[本文抜粋]
§ §

JESAコラム 第80回
シェアリングエコノミーその3
シェアリングエコノミー認証制度
元東海大学教授 片岡信弘
シェアリングエコノミーその1では、その全体像について説明し、その2では分類と事例について説明しました。今回、その3では、シェアリングエコノミー認証制度について説明いたします。
- 認証制度の必要性
シェアリングエコノミーは、知らない人同士の取引です。仲介する業者は、この知らないもの同士の取引で問題が発生しないように手立てを講じる必要があります。そこでの必要事項は次のような項目です。
- 安全な取引ができる環境を作る
- 信頼とか信用のための情報を開示する仕組みを作る
- 取引するもの同士の責任を明確とする
- 持続的な取引ができる環境を作る
これらのことに仲介業者が対応しているかを第3者が評価する必要があります。これがシェアリングエコノミー認証制度です。

§ §

[データ一覧]
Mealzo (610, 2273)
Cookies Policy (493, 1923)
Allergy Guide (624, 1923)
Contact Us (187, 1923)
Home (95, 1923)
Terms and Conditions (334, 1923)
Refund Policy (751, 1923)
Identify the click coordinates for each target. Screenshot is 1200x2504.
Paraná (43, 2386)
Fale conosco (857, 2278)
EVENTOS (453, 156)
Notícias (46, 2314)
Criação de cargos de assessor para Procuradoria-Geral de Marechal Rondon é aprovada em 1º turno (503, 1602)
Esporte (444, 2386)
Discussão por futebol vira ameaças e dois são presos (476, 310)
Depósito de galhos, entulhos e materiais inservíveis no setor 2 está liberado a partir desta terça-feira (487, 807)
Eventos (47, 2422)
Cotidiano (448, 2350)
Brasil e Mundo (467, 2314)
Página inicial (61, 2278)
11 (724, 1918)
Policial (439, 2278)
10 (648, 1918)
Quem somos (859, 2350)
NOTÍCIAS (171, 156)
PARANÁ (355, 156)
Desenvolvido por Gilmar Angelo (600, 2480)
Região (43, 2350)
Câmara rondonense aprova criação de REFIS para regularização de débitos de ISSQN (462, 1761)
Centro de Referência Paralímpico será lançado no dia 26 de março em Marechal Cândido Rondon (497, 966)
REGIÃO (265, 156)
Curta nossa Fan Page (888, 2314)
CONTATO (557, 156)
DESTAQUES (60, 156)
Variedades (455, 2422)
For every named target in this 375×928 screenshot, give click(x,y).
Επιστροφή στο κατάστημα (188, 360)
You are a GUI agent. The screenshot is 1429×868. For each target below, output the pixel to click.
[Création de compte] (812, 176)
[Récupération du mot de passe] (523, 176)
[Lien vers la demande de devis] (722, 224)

§ §

[課題]
上の本文抜粋のうち、「JESAコラム 第80回」から始まり「要事項は次のような項目です。」で終わる部分を、一字一句変えずに書き写しなさい。

[正解]
JESAコラム 第80回
シェアリングエコノミーその3
シェアリングエコノミー認証制度
元東海大学教授 片岡信弘
シェアリングエコノミーその1では、その全体像について説明し、その2では分類と事例について説明しました。今回、その3では、シェアリングエコノミー認証制度について説明いたします。
- 認証制度の必要性
シェアリングエコノミーは、知らない人同士の取引です。仲介する業者は、この知らないもの同士の取引で問題が発生しないように手立てを講じる必要があります。そこでの必要事項は次のような項目です。